Interview taken in 2017.

Tony Cragg “I am not a conceptual artist, I am not throwing the things in the wall to see what will happen”

Just recently Tony Cragg celebrated his 67-anniversary but in spite of the age the artist is full of energy, inspiration and plans for the future. His solo show is now on in Hermitage in Saint Petersburg and the retrospective exhibition was opened a few days ago in Wuppertal. I met with Tony Cragg in Kempiski hotel where he had lunch with his old friend and gallerist Hans Knoll, who opened the artist for Russia, and speak about life, art and future plans.  

How do you select the works for the show? Are they done for specially for the show?

I don’t do sight-specific works as this has no interest for me and I never modify anything in connection to the exterior. But I do belief that the most important thing in the museum exhibition is to engage public into the works. For this I am trying to mix older works from 80s to the present ones. So the viewer can watch the evolution of the works and be involved in the process. I want to give people a complete story of who I am and what is the content of the works is.

There is an idea that the most important for the exhibition is the impression. You can forget everything but the impression is what you will keep. What do you think about it?

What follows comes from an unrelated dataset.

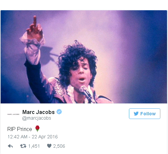
Task: Click the red rose emoji
Action: [x=37, y=129]
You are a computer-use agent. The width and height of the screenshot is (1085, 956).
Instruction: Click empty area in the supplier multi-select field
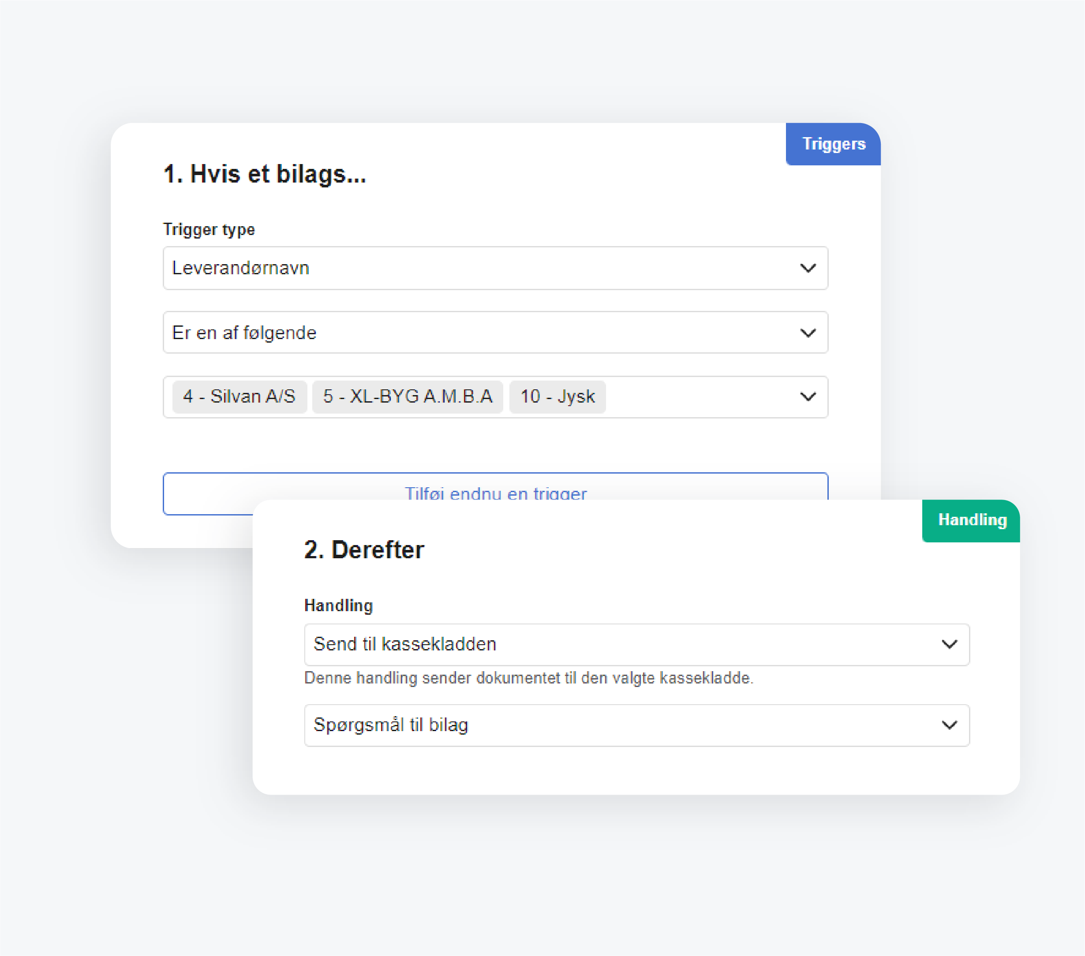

I might not use the word impression in the terms you do but I feel what you mean. I am influenced by nature and the dynamic energy it has. Forms of things are created by inner forces and courses and that is the impression I want to share. I am not a conceptual artist, I am not an artist who throws things into the wall and watches the effect. What is really interesting for me is that everything we see is the light touches the surface and comes into our eyes. We look at our faces and see the forms and we always interpreting the form but we don’t want to know what is behind the face, what are the forces behind the things we see. And we have psychological pressure on our interpretation. But everything we see is the result of the incredibly complicated internal forces which are enlighten by the Sun in the sky. And that interest exists from the ancient Greek sculptures. The sculpture was always about the way of reading the values behind the form.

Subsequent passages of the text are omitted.